== Document ==
Math ruins the day, again

Let’s say you just graduated college, you’re in your mid-20s, and looking for a soulmate. Working in a big city, you’re meeting new people, going on dates, and starting (and sometimes ending) relationships. Some dates go well, but others don’t. During one of the better dates, in between conversation and laughs, your mind suddenly drifts: “When should I stop dating and take the leap? When should I decide to stop and marry?” After some brief pondering, you chuckle. “There’s no way it’s possible to have an exact answer to this,” you think to yourself. “Relationships are subjective and diverse; there can’t possibly be a scientifically optimal way to decide.”

“Actually, if you’re planning on dating between 20 and 32, the optimal age to take the leap is 24.5. In this case, when you find someone better than anyone you’ve met after 24.5 years old, marry them,” your date, who coincidentally has a PhD in Statistics from UCLA, says. It turns out, you were thinking out loud. Without waiting for a response, she continues: “If you go on 100 dates with 100 different people, it’s difficult to know which of the 100 people you should choose to marry. If you pick someone randomly, the probability they’re your perfect match is just one percent. However, you apply the Optimal Stopping Problem’s 37% rule, after meeting about 37% of your potential dating pool, you have enough information to understand the type of person you like, and at that point you can make the leap.”

After about a minute, you’re still speechless, so your date frowns, shrugs, stands up, and cartwheels out of the room. Once the initial shock subsides, and you finally begin to process what your date said. You wonder if you should start doing something with this information.

In probability theory, the optimal stopping problem is part of a process called the “multi-armed bandit” - it’s a problem where, given a fixed set of resources, you find the optimal way to maximize expected gain. The reason it’s called a “multi-armed bandit” is because you can imagine a gambler with a limited amount of cash at a row of slot machines (“one armed bandits”) , trying to figure out which machines to exploit. If you reframe the problem, each slot machine = a decision, and pulling the slot machine’s arm = deciding.

Starting out, you are unsure of which machines will pay well. Initially, you expend resources to collect data to note which machines are paying more than others. Once you have enough information, you can be more selective and play on machines that you have determined to pay well. After the gambling session, you collect your winnings and leave.

Informally, the multi-armed bandit problem can be rephrased as the “explore vs. exploit” tradeoff. Our lives are determined by the decisions we make, so it’s hard to not see this problem everywhere: choosing where to go for lunch, applying to certain jobs, deciding your life partner, etc. We apply this explore/exploit framework to understand why certain people do certain things: for example, explore/exploit explains why young people tend to try new things, whereas older people stick with familiar activities.

While the explore/exploit tradeoff is a relatively good starting point for understanding and applying decision making, I want to bring up some issues that I’ve had with the framework and nuances that I’ve applied to make the framework more useful.

== Exercise input ==
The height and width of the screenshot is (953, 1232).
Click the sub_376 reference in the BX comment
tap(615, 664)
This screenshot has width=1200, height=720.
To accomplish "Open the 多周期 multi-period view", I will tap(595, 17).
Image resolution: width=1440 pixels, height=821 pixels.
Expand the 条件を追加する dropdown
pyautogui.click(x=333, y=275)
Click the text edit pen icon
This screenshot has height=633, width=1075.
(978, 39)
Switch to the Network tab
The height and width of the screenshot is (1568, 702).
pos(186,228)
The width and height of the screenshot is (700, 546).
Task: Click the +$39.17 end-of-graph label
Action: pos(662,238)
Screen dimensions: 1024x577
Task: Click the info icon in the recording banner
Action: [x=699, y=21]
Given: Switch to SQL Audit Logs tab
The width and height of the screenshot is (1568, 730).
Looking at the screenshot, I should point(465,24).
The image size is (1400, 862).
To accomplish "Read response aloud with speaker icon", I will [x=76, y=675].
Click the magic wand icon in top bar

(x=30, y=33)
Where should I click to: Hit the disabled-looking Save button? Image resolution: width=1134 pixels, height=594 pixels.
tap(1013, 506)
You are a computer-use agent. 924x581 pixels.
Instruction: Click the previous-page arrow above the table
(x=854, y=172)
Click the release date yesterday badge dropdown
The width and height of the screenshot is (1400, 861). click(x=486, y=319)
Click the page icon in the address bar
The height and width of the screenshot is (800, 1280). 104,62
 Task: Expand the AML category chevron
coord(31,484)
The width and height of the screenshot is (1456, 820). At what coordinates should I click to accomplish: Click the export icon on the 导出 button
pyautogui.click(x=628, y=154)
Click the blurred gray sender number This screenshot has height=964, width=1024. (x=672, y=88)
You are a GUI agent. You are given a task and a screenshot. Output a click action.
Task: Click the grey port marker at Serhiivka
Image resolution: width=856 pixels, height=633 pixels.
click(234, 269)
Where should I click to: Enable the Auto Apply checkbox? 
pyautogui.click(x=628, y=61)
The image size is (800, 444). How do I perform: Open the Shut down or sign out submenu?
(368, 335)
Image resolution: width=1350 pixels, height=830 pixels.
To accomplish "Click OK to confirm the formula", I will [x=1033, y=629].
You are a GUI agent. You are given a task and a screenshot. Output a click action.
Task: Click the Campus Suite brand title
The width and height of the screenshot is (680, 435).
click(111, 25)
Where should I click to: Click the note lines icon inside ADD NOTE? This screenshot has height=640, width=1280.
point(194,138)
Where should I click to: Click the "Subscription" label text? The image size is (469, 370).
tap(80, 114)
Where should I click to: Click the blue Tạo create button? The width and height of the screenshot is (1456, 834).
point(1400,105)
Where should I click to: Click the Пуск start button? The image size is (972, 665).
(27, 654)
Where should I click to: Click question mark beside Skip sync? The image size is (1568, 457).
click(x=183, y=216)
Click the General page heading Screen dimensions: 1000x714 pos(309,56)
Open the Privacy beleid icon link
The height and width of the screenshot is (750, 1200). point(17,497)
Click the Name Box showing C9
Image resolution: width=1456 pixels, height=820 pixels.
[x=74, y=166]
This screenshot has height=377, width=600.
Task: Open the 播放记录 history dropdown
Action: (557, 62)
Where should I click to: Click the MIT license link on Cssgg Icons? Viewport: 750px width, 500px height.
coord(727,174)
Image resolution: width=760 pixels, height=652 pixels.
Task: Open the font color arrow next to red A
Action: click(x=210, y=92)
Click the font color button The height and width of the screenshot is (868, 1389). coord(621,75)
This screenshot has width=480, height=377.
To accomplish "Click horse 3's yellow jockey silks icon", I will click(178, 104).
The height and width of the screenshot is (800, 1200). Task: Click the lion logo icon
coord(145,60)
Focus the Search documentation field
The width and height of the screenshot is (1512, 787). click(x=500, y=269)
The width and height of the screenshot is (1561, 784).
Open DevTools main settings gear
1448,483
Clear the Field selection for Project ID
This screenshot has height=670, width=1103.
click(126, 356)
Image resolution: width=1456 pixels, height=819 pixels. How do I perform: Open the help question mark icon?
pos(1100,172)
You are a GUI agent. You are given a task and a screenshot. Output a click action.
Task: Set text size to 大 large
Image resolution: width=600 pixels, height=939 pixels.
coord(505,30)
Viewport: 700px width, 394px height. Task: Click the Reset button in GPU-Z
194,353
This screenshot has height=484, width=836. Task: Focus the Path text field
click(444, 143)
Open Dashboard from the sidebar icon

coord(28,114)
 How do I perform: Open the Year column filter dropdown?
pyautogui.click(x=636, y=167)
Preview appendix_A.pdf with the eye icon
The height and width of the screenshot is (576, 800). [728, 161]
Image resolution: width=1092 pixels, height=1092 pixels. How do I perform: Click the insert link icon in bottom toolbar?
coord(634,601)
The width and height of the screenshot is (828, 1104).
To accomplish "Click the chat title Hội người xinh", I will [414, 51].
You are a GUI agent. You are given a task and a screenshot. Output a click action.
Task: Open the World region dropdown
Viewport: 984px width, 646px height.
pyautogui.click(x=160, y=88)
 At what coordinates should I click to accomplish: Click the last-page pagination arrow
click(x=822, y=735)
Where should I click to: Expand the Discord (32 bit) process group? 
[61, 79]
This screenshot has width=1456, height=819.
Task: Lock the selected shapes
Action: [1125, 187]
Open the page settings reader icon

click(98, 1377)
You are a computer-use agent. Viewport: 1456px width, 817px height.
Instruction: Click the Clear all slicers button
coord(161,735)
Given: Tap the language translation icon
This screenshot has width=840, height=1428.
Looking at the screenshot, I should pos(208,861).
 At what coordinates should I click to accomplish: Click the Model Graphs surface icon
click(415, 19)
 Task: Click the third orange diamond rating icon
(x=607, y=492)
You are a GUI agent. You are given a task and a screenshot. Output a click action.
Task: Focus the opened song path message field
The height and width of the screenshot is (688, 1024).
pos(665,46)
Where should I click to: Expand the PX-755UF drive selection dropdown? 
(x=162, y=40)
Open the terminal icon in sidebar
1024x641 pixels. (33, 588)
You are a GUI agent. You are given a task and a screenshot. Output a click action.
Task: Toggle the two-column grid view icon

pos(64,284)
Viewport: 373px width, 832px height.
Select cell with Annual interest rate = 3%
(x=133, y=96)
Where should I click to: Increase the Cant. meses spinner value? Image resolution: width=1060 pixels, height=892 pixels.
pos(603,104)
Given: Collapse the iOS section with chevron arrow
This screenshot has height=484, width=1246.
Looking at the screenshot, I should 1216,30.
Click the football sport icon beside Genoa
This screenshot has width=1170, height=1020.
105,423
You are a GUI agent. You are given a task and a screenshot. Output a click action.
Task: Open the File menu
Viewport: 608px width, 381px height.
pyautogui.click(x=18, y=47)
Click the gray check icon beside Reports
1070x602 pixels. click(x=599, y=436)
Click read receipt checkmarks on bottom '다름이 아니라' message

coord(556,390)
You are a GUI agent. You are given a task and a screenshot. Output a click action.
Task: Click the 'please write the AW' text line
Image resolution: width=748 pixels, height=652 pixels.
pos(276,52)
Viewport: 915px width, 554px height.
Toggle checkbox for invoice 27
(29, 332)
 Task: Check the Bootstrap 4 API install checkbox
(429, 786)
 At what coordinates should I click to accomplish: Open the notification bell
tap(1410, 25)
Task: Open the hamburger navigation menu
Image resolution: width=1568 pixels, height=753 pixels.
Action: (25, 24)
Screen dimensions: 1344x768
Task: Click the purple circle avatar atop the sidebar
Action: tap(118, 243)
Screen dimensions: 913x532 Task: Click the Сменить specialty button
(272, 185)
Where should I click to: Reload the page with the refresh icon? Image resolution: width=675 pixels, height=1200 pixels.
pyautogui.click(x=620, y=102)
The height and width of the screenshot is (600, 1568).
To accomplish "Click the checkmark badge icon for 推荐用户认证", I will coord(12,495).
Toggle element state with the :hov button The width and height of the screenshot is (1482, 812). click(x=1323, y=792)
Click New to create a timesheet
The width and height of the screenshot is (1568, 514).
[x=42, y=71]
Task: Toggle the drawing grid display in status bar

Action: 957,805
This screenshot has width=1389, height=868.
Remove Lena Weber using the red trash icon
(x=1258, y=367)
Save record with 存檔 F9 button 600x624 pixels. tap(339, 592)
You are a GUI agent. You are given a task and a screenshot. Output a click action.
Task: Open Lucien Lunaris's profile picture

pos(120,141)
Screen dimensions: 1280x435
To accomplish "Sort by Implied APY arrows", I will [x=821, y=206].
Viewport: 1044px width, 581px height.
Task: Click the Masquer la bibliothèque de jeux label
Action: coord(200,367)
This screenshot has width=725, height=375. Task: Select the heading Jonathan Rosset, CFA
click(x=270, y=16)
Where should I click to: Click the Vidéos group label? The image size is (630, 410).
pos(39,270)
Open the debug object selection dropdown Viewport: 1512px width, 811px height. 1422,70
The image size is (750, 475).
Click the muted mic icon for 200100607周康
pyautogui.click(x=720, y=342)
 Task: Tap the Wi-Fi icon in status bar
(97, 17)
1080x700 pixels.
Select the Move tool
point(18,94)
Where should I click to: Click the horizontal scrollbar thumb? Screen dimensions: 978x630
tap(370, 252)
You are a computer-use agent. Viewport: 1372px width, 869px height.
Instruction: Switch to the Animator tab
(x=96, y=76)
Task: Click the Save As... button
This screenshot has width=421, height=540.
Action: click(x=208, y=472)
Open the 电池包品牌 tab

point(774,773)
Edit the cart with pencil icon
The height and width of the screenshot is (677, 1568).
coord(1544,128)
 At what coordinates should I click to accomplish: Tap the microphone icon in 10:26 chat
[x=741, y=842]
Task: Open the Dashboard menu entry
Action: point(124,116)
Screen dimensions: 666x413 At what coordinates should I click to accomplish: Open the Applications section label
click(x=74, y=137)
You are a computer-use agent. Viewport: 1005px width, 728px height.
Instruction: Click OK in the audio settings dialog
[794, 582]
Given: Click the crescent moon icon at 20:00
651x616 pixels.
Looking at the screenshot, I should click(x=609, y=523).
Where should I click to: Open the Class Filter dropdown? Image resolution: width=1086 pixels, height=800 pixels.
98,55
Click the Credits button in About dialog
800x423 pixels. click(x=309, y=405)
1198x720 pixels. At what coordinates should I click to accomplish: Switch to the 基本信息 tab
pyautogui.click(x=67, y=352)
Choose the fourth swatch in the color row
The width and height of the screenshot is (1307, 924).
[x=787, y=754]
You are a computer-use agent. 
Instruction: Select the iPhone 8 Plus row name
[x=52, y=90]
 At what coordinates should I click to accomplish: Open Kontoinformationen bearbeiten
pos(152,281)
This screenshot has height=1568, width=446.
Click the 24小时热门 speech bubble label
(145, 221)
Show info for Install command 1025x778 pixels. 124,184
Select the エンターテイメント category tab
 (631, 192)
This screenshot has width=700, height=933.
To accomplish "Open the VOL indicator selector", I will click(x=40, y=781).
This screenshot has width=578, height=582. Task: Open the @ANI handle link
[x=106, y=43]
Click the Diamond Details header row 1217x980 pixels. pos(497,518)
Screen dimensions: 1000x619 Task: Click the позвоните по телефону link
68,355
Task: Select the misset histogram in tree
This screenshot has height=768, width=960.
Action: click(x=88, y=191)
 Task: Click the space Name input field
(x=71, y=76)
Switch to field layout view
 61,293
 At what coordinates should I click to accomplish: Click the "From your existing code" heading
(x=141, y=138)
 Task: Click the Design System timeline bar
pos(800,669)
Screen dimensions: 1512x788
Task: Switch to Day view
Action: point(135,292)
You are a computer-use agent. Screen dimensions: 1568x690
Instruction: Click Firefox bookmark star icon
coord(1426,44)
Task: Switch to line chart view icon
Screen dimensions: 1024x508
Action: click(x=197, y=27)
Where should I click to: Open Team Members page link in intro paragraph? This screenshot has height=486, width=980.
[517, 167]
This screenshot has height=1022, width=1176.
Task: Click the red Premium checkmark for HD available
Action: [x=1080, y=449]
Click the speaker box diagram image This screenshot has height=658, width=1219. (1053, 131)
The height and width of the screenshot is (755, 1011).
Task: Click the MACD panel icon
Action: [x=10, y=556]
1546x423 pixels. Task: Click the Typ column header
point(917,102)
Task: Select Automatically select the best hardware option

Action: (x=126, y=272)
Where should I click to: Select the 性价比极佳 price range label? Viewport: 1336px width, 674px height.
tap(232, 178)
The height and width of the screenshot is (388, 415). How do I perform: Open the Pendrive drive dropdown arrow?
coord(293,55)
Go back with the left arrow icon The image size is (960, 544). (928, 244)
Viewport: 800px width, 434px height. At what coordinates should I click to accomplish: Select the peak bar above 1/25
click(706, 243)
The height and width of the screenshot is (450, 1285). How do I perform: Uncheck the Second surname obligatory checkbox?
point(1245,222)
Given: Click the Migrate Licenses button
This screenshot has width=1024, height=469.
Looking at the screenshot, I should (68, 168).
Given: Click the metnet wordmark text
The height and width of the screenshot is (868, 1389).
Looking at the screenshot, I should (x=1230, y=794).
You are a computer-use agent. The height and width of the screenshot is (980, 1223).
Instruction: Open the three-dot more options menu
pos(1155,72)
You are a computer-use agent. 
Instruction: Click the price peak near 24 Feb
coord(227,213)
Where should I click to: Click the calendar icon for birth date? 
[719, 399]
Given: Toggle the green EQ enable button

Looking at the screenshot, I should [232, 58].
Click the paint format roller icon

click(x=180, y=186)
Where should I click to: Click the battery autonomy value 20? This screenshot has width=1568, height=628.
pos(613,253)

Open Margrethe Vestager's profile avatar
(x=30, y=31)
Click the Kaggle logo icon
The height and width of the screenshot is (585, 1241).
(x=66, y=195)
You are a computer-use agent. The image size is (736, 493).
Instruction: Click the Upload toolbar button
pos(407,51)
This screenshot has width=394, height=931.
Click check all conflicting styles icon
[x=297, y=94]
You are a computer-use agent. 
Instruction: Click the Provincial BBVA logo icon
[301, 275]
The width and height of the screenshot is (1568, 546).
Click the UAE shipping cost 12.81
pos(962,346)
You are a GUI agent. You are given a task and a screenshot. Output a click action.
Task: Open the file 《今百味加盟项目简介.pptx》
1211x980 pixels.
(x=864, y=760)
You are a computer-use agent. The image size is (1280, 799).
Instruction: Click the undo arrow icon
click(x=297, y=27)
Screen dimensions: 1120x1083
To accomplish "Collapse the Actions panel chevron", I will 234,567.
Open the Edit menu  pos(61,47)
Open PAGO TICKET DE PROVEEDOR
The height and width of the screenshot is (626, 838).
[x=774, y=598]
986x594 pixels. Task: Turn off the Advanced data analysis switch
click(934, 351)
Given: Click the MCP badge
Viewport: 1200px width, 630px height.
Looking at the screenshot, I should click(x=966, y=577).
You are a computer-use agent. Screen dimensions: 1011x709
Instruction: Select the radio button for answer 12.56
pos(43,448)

== The tasks ==
A - Translate this sentence from the essay on the explore/exploit tradeoff into Spanish: "Starting out, you are unsure of which machines will pay well."
B - In the records, repeat everything from the line containing "Viewport: 800px width, 434px" down to the line containing "point(1245,222)", with no changes.

== Answers for this exercise ==
A - Al principio, no sabes qué máquinas pagarán bien.

B -
Viewport: 800px width, 434px height. At what coordinates should I click to accomplish: Select the peak bar above 1/25
click(706, 243)
The height and width of the screenshot is (450, 1285). How do I perform: Uncheck the Second surname obligatory checkbox?
point(1245,222)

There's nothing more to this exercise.